What is wrong with Milind Soman?

Ronjita Kulkarni

Milind with Hena and Swati Films are meant to entertain. By that yardstick Pyar Ki Dhun doesn't quite measure up.

You could argue that it has a weak script or the editing is shoddy. But what is astounding is that the film has no story to begin with. It begins with a village belle Priya (Swati) running through the fields, announcing her scholarship to study in London. Her boyfriend Rohit (Milind Soman) who is afraid he may lose her once she makes it to foreign shores, forces her into an engagement.

In another part of India, Nisha (Hena) doesn't want to go to London. She feels her stepmother (Smita Jaykar) wants to get rid of her. She can't have her way, though and is forced to leave. Priya and Nisha meet in London and become best friends. They meet Anita (Anita), and form a happy trio.

Meanwhile, a restless Rohit, consumed with suspicion, heads for London. Priya, by this time, can't bear Rohit's possessiveness and his arrival makes matters worse. Rohit tries to win her back, but she isn't interested.

Nisha then unwittingly gets involved with Mark (Nirmal Pandey), a drug peddler. As it turns out, Nisha's stepmother is actually Anita's biologic mother. Her father (Saeed Jaffrey) refuses to have anything to do his ex-wife, since she had deserted them.

Does Rohit win Priya back? Does Nisha free herself from Mark's clutches? Do Anita and her mother reunite? Watch the film if you want the answers.

Swati The problem is that the film asks all the wrong questions. The story doesn't attempt anything new; even the London locales wear a worn look to them.

The script is like Swiss cheese gone bad --- full of holes and stinks. How else does one account for a villager Rohit haring off to London to see his girlfriend, and then staying back indefinitely? Where does he get the money from, especially with his job of educating children under a tree?

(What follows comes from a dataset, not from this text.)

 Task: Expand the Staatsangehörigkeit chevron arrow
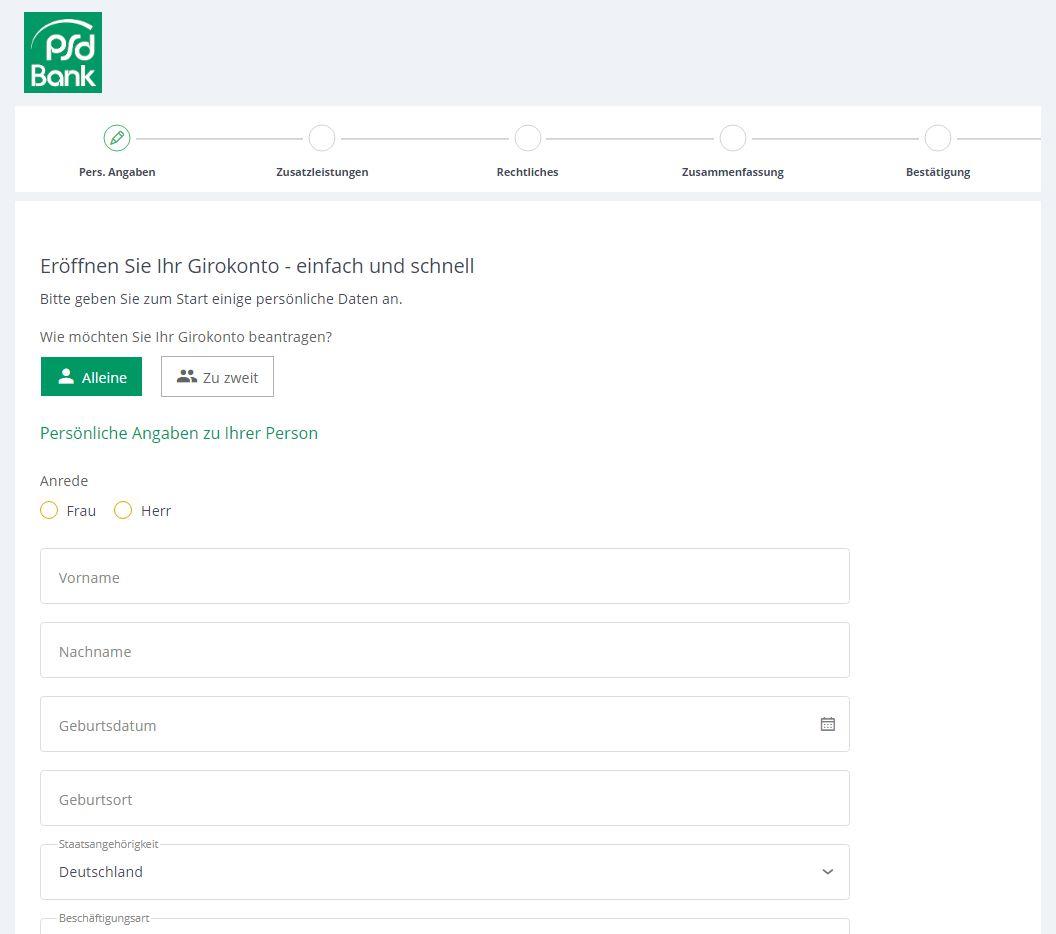(828, 871)
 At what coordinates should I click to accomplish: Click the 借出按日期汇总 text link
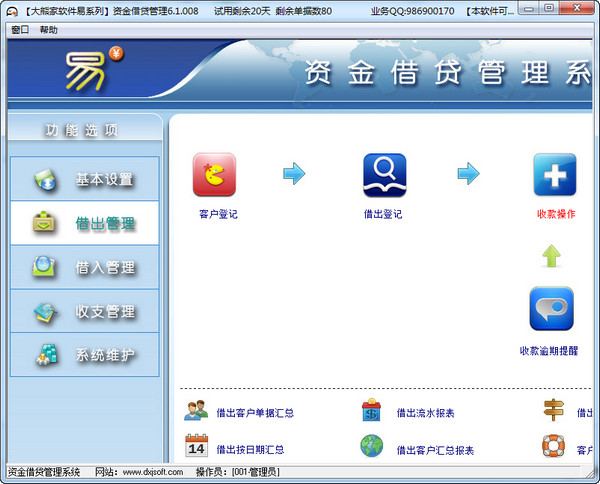[250, 449]
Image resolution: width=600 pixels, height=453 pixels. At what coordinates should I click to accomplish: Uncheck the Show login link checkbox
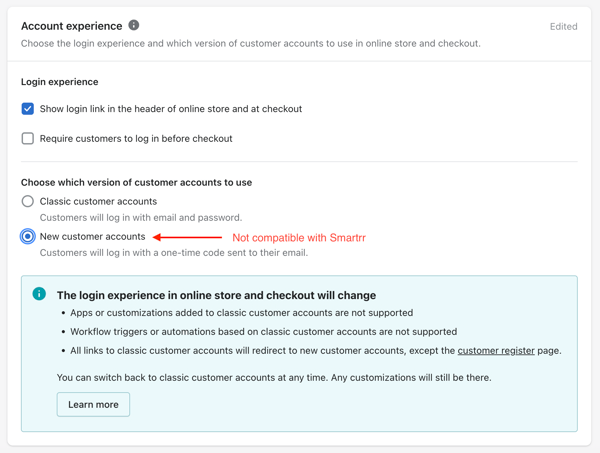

Also, the relationship that Nisha and Mark seems ambigious. Nisha, who safeguards her izzat from Mark one night at a nightclub invites him for coffee the very next morning and then considers him her close friend.

The performances leave much to be desired. Milind Soman did a reasonably good job in his previous film, 16 December. In Pyar Ki Dhun, he simply doesn't live up to his character. Soman appears too suave to be a villager with his accented Hindi and half-baked characterisation.

Newcomers Hena and Swati show potential, but fall short. Hena can't stop sobbing and Swati looks grumpy most of the time. One wonders what Nirmal Pandey is doing in a film like this. He overacts for no reason and one fails to understand the cause for his hyperactivity.

Hena The editing is shoddy, a few scenes are meaningless in this film. An overdose of songs just takes things from bad to worse. Save for Umeede, none of them are noteworthy.

The Dasgupta family debuts with this film --- Samerjit Dasgupta, director and producer, Satyajit Dasgupta, the co-producer, Shobha Dasgupta, the scriptwriter and executive producer, Neena Dasgupta, executive co-producer. And Swati and Hena as the actresses.

This then surely is a case of united we stand, united we fall.